Diabetic Cardiomyopathy Uncovered: Transcriptomics, NLRP3, and Carvedilol Mechanisms.

Abstract

Background: This study investigates the impact of a high-sugar environment on H9C2 cardiomyocytes and explores the protective effects of carvedilol in the context of diabetic cardiomyopathy (Dia-CM). Transcriptomic analysis identified 21,655 differentially expressed genes associated with Dia-CM, demonstrating significant separation among samples. Methods: H9C2 cardiomyocytes were cultured in a high-sugar environment to simulate Dia-CM conditions. Cell viability, cytokine levels, and protein expression were assessed using CCK-8 assays, ELISA, and Western blot techniques. Intervention experiments with NLRP3, caspase-1, and ROS inhibitors were conducted to evaluate their protective effects. The therapeutic potential of carvedilol was assessed by examining its impact on cell viability, cytokine levels, and key biomarkers.
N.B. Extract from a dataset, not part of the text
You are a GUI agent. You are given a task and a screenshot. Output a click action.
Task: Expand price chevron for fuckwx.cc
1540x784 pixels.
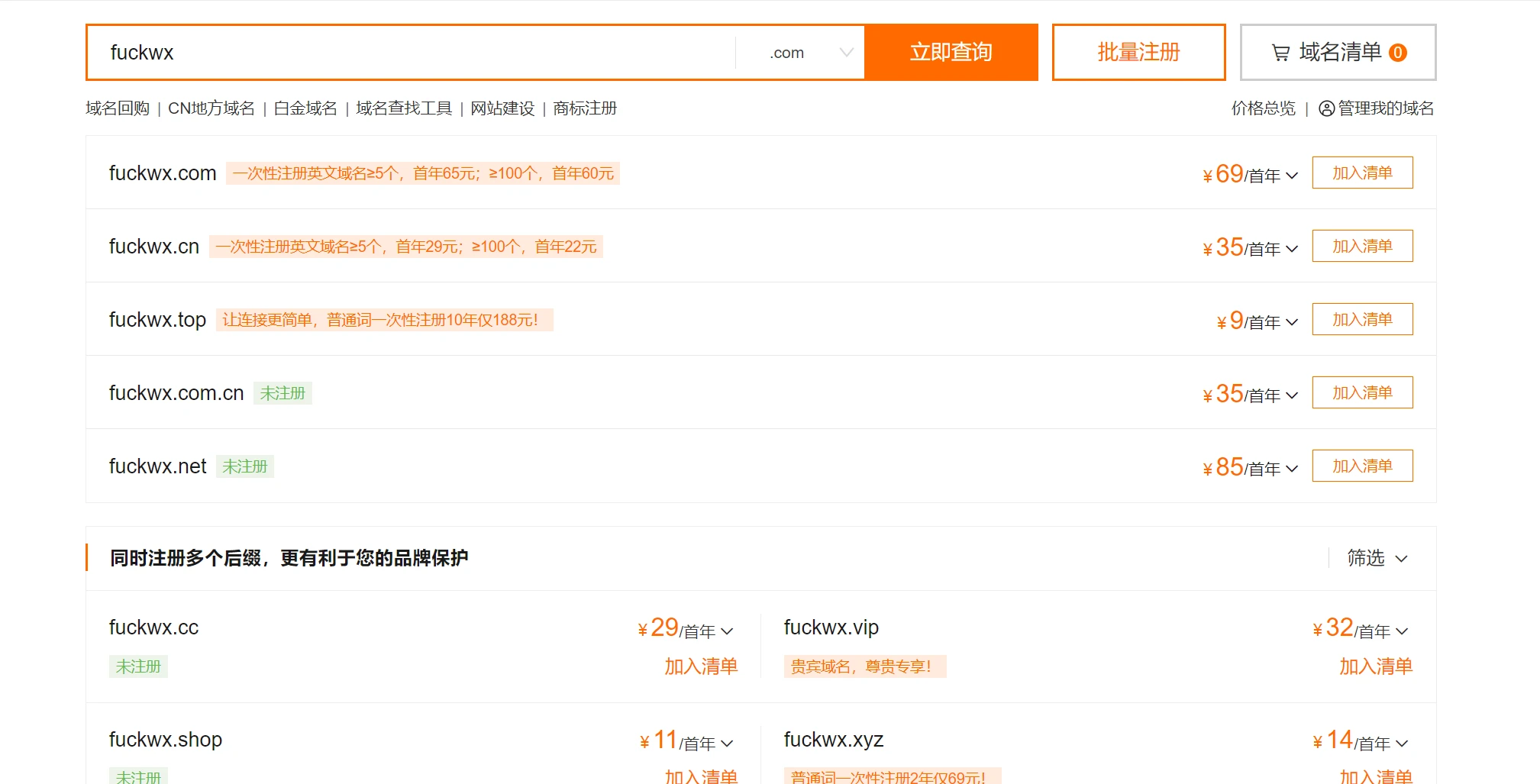tap(727, 631)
An in-depth analysis of carvedilol's regulatory effects on ROS and key proteins in H9C2 cells was also conducted. Results: In vitro, a high-sugar environment significantly reduced H9C2 cell survival, increased ROS levels, activated inflammatory responses, and upregulated NLRP3, caspase-1, and GSDMD-N proteins. Inhibitors of NLRP3, caspase-1, and ROS ameliorated these effects. Carvedilol treatment improved cell activity, reduced inflammatory cytokine levels, suppressed ROS production, and downregulated NLRP3, pro-caspase-1, GSDMD-N, and p-NF-κB proteins. Moderate-dose carvedilol exhibited optimal intervention effects. Conclusions: A high-sugar environment induces cardiomyocyte damage through ROS production and NLRP3 inflammasome activation. Inhibitors of NLRP3, caspase-1, and ROS provide effective protection. Carvedilol significantly mitigates the detrimental effects of a high-sugar environment on H9C2 cardiomyocytes, potentially through inhibiting the NLRP3-ASC inflammasome and caspase-1/GSDMD-dependent signaling pathway-mediated pyroptosis. These findings offer insights into Dia-CM mechanisms and highlight carvedilol as a promising therapeutic intervention.